There are too many pictures, grandeur and awe to share with others after a visit to Yellowstone’s thermal areas. You must simply see it for yourself. And as if you weren’t already impressed enough by Yellowstone, you’ve only covered a third of the Park. What else is there to see? Wait for the next post…
Geyser- Requires heat, water and pressure. Magma thousands of feet below the surface heat large underground reservoirs of water. Water slowly rises through small fissures and cracks in the Earth’s crust, collecting and cooling towards the surface. This cooled water effectively caps the exit cracks, allowing the subterranean heated reservoirs no route to expel water. This creates sufficient pressure on the underground reservoirs to the point where they remain liquid while their temperature exceeds that of boiling. Once enough pressure has built up, the superheated water instantly vaporizes and explodes upwards, launching the cooler water up to hundreds of feet in the air. What we see when a geyser erupts is the mixture of water-turned-steam from deep beneath the surface and the cooler pools of water that have gradually collected at the surface.
Hot Spring- Essentially a geyser without the built underground plumbing that causes extreme pressure. As a result, water heated underground constantly forces water and steam to spill out of the surface.

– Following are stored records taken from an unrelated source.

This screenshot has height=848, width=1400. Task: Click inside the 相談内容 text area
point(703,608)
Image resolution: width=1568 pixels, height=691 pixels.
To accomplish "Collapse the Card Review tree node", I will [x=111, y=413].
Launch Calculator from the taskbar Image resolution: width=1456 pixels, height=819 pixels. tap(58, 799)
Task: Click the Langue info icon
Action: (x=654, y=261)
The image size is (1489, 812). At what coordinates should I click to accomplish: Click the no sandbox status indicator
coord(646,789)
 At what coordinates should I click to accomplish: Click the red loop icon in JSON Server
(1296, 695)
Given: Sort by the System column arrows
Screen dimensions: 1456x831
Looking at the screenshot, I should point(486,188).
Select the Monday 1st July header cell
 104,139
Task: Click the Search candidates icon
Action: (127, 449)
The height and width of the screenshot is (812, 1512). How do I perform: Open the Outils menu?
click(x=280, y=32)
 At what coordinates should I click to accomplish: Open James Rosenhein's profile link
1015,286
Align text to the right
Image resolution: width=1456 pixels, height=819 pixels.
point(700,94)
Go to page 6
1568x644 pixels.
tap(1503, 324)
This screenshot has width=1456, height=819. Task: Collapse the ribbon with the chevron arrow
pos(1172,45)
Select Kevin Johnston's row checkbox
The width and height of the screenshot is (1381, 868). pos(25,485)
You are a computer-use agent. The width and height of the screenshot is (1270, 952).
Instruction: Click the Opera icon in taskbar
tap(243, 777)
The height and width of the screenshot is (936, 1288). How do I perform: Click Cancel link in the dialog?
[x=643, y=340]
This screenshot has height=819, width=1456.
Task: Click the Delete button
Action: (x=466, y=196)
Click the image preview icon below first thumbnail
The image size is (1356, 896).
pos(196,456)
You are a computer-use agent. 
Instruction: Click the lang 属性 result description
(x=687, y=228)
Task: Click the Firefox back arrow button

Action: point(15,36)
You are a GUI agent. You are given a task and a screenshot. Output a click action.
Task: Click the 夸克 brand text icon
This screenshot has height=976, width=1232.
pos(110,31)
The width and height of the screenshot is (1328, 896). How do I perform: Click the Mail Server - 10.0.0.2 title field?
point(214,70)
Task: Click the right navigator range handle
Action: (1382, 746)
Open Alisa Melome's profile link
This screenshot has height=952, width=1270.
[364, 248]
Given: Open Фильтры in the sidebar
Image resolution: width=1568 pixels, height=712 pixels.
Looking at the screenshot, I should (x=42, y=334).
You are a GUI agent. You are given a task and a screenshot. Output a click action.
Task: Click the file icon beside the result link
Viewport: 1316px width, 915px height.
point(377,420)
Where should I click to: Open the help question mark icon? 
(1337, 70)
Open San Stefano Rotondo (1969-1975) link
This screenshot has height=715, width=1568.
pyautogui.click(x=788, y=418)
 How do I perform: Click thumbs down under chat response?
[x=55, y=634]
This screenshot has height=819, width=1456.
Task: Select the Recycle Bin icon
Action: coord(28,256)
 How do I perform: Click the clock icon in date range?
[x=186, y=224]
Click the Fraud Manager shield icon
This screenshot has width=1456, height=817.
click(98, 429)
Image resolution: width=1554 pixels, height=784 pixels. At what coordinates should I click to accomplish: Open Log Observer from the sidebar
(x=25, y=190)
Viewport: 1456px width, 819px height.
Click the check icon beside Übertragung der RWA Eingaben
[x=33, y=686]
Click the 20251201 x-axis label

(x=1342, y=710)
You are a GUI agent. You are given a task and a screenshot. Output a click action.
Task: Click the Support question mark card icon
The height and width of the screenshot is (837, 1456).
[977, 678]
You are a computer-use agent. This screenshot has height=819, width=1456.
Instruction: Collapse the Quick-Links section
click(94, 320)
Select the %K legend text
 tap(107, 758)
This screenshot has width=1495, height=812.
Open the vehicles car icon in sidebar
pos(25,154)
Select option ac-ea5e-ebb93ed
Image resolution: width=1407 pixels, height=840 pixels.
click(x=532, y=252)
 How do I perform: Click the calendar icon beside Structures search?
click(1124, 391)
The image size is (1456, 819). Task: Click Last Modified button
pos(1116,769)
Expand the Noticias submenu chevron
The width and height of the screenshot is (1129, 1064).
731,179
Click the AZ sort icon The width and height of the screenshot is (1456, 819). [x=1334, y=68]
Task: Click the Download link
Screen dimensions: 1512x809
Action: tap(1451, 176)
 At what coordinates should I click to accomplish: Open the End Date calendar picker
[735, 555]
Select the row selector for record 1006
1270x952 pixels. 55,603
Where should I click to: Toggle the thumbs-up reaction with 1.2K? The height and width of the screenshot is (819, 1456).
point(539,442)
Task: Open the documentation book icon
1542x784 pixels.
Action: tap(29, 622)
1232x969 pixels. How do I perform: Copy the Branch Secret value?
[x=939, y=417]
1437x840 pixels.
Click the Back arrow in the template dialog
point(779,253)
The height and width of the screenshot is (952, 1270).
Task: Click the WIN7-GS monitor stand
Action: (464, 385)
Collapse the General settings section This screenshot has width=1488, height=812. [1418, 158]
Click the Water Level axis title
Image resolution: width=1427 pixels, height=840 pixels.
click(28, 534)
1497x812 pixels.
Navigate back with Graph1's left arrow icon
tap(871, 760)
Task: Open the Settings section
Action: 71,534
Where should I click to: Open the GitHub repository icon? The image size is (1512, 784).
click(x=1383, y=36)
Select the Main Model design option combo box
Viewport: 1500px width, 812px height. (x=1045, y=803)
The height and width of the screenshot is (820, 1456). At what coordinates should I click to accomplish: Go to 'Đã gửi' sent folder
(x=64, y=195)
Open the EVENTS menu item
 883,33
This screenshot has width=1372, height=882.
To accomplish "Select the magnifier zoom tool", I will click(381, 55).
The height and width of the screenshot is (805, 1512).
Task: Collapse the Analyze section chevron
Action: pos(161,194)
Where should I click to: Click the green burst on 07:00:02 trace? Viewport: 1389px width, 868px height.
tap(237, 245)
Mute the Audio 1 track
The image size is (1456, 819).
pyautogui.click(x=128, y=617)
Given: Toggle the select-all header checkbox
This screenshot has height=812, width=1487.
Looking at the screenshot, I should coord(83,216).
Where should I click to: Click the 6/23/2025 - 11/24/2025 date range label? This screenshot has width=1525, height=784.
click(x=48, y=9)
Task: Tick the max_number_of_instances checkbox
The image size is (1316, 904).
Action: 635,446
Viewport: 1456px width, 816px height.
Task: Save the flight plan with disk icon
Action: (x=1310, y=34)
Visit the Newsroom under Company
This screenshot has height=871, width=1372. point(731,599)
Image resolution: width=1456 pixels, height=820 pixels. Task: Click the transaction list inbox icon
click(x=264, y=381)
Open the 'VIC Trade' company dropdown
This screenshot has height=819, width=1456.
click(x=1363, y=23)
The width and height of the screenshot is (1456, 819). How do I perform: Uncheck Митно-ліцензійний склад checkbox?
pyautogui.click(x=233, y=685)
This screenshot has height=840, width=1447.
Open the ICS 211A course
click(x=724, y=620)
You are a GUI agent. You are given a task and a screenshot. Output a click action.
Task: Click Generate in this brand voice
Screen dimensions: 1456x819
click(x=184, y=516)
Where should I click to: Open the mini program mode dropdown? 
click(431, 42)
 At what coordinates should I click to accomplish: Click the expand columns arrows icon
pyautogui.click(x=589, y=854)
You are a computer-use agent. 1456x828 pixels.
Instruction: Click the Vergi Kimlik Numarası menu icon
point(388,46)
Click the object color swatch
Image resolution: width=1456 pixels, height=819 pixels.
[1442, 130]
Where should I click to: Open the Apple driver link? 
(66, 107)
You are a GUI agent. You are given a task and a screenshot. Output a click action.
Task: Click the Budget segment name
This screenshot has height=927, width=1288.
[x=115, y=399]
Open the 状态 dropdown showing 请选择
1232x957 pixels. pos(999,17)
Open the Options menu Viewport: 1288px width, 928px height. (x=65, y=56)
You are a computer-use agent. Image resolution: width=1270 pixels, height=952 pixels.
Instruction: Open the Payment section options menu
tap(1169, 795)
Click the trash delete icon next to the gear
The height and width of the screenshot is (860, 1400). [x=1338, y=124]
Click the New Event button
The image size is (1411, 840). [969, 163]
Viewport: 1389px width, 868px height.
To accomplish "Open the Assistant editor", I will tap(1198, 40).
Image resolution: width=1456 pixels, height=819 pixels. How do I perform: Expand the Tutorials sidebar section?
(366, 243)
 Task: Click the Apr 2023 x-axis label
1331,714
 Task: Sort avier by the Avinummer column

Fumarole- The hottest thermal feature, fumaroles are formed when water slowly trickles down from the surface, eventually encountering rock superheated by the magma below. The water flashes to steam and, because steam takes up much more room than water, the gas must expand to a size greater than the underground cavity and is propelled to the surface. The result is a relatively constant vent of steam that rises from small holes in the ground.
Mud Pot- These strange features develop from a fumarole that has been covered by a layer of water at the Earth’s surface. The water suppresses the rising steam and other gases that eat away at the surrounding rock. That dissolved rock mixes with the water to create giant cauldrons of mud. The underground gasses bubble and hiss as they slowly push their way through the gelatinous layer of mud above them. During periods of intense rain, mud pots are watery while times of drought increase their viscosity.
Thermophiles- Directly translated “Heat-Loving Bacteria”. These microscopic organisms thrive in extremely heated water, which they find in the discharges from geysers and hotsprings. Each variety of bacteria thrives in a specific range of water temperatures. Each variety of bacteria also looks a different color. Consequently, water towards the edge of hot springs and geyser pools (which has cooled down) supports an entirely different world of bacteria. The result is brilliant layers of color in these steaming pools of water. Scientists can tell if the hydrothermal feature is getting hotter or cooler based upon the colors (and thus, bacteria) that are present.